_What is needed_.
Word for word, set down the full listing below.

_Records for this exercise_.
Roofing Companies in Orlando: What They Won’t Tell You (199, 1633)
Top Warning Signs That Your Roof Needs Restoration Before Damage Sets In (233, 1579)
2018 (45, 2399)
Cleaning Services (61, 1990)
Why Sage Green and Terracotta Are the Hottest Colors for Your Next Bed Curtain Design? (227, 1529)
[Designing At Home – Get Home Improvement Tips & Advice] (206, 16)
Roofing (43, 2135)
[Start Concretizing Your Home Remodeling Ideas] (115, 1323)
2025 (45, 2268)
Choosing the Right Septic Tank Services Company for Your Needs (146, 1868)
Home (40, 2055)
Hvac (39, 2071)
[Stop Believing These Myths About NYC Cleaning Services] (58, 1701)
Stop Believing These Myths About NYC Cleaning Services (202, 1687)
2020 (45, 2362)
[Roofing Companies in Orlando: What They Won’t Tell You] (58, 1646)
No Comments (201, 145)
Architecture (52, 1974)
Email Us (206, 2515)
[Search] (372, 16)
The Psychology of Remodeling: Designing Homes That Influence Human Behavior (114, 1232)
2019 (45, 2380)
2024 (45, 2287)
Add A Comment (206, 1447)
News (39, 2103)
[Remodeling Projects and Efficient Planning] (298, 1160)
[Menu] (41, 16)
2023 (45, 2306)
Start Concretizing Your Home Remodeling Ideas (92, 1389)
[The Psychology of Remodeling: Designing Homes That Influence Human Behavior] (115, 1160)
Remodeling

_Reply_.
Roofing Companies in Orlando: What They Won’t Tell You (199, 1633)
Top Warning Signs That Your Roof Needs Restoration Before Damage Sets In (233, 1579)
2018 (45, 2399)
Cleaning Services (61, 1990)
Why Sage Green and Terracotta Are the Hottest Colors for Your Next Bed Curtain Design? (227, 1529)
[Designing At Home – Get Home Improvement Tips & Advice] (206, 16)
Roofing (43, 2135)
[Start Concretizing Your Home Remodeling Ideas] (115, 1323)
2025 (45, 2268)
Choosing the Right Septic Tank Services Company for Your Needs (146, 1868)
Home (40, 2055)
Hvac (39, 2071)
[Stop Believing These Myths About NYC Cleaning Services] (58, 1701)
Stop Believing These Myths About NYC Cleaning Services (202, 1687)
2020 (45, 2362)
[Roofing Companies in Orlando: What They Won’t Tell You] (58, 1646)
No Comments (201, 145)
Architecture (52, 1974)
Email Us (206, 2515)
[Search] (372, 16)
The Psychology of Remodeling: Designing Homes That Influence Human Behavior (114, 1232)
2019 (45, 2380)
2024 (45, 2287)
Add A Comment (206, 1447)
News (39, 2103)
[Remodeling Projects and Efficient Planning] (298, 1160)
[Menu] (41, 16)
2023 (45, 2306)
Start Concretizing Your Home Remodeling Ideas (92, 1389)
[The Psychology of Remodeling: Designing Homes That Influence Human Behavior] (115, 1160)
Remodeling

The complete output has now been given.